First, how big will it be?
There are usually two factors that go into answering this question. One is how big the conference’s poster boards will be. Conference organizers are usually very good about making this information available at the outset. The other is determined by how you plan to physically print the poster. If you are planning on using a plotter printer that prints on 36 or 42 inch rolls of paper, don't plan on making a poster that is 48 inches high.
Second, what colour will be it? In the vast majority of cases, the answer should be, “White.”
Many people fear black on white is boring, and want to make something more “eye-catching.” This often results in disaster. This may be a good time to bring in a guideline for making posters for presentations.
Never do anything that interferes with communication.

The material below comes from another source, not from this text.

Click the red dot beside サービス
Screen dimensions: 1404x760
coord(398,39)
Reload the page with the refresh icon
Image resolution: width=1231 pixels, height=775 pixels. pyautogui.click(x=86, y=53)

I am a big believer that people should make beautiful, gorgeous, luscious conference posters. I want to write a lot in this blog about how to make the most attractive posters possible. Nevertheless, communication should always be the first, most important goal of a poster.
If this means that the poster looks “boring,” this may not be a bad thing. Think about your favourite book. The way it is laid out on the inside is probably pretty boring. There is a reason that most books are printed with black text on a white background: it just works.